Instruction →
Put the lines below into a numbered list, leaving out blank lines and pictures.

═══

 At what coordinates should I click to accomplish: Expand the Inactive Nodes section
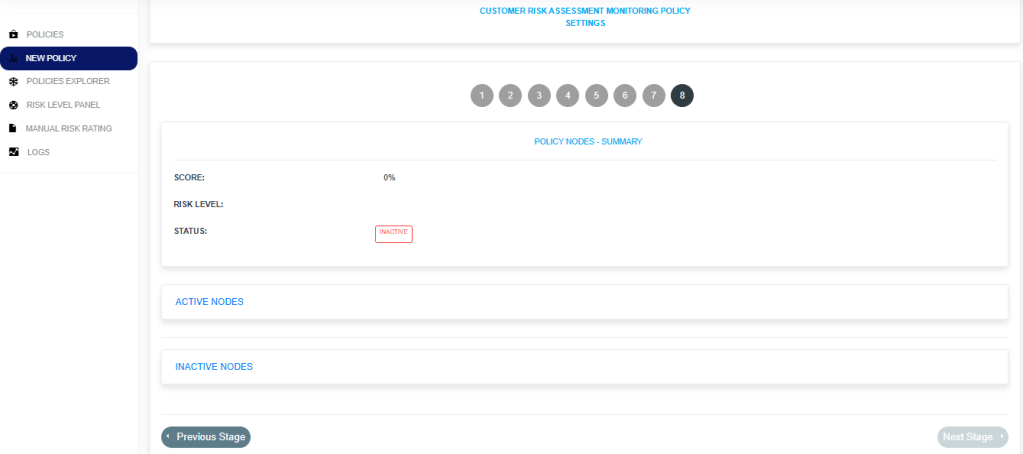(214, 367)
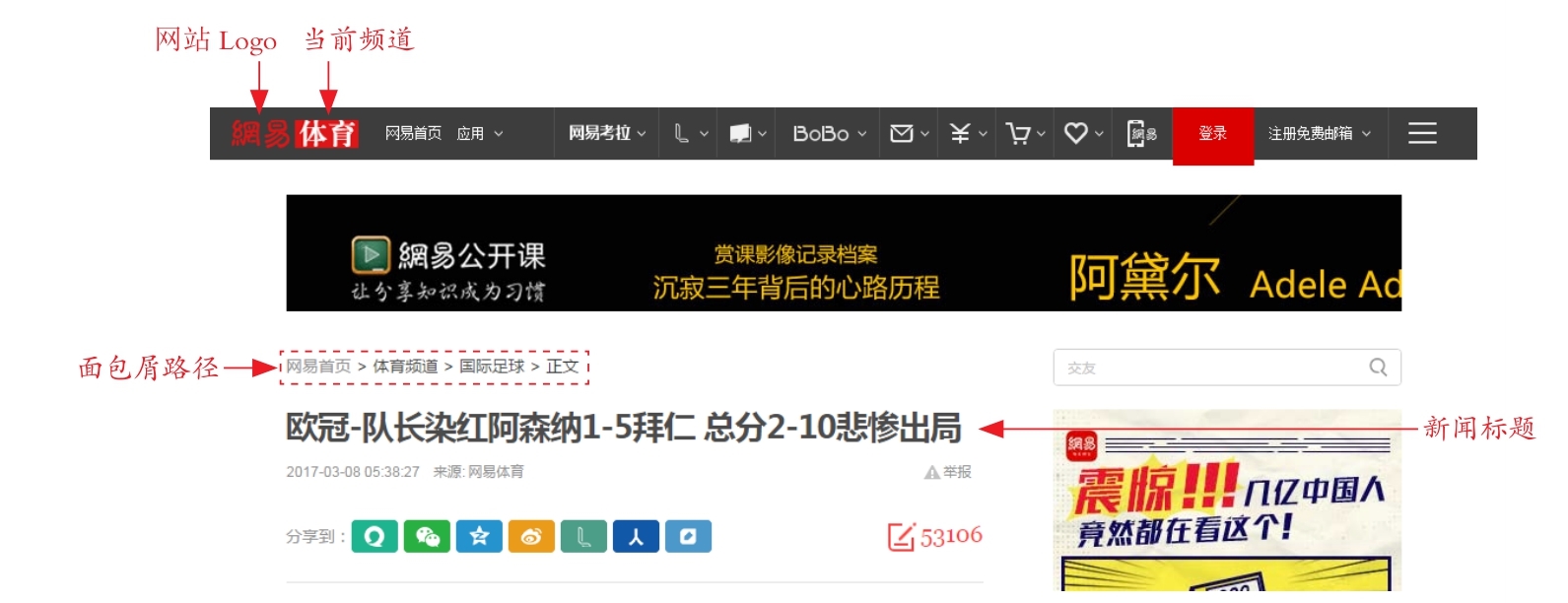
Task: Open the 体育 sports channel logo
Action: (327, 133)
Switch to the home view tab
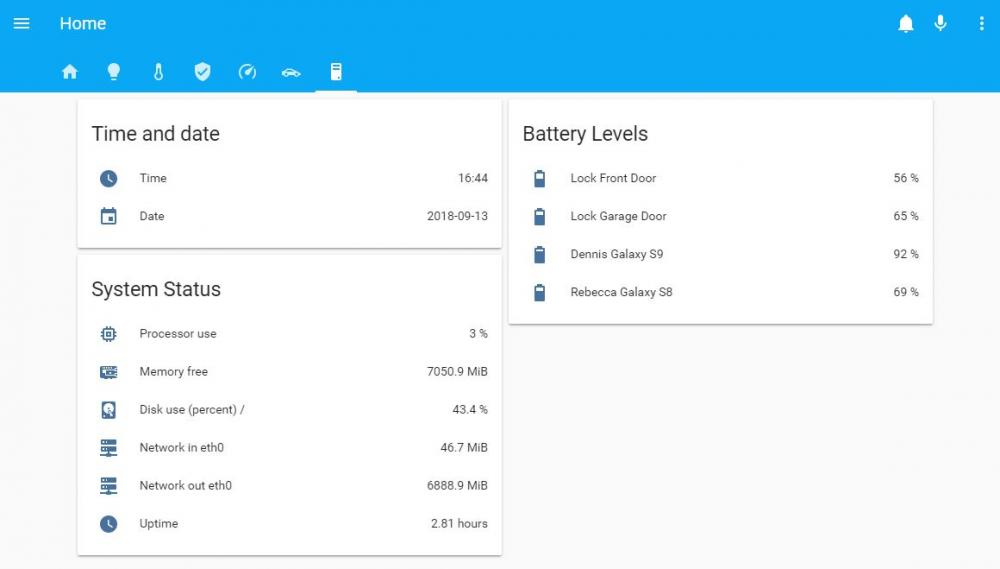The height and width of the screenshot is (569, 1000). 70,72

═══

Final answer →
1.  At what coordinates should I click to accomplish: Expand the Inactive Nodes section
2. (214, 367)
3. Task: Open the 体育 sports channel logo
4. Action: (327, 133)
5. Switch to the home view tab
6. The height and width of the screenshot is (569, 1000). 70,72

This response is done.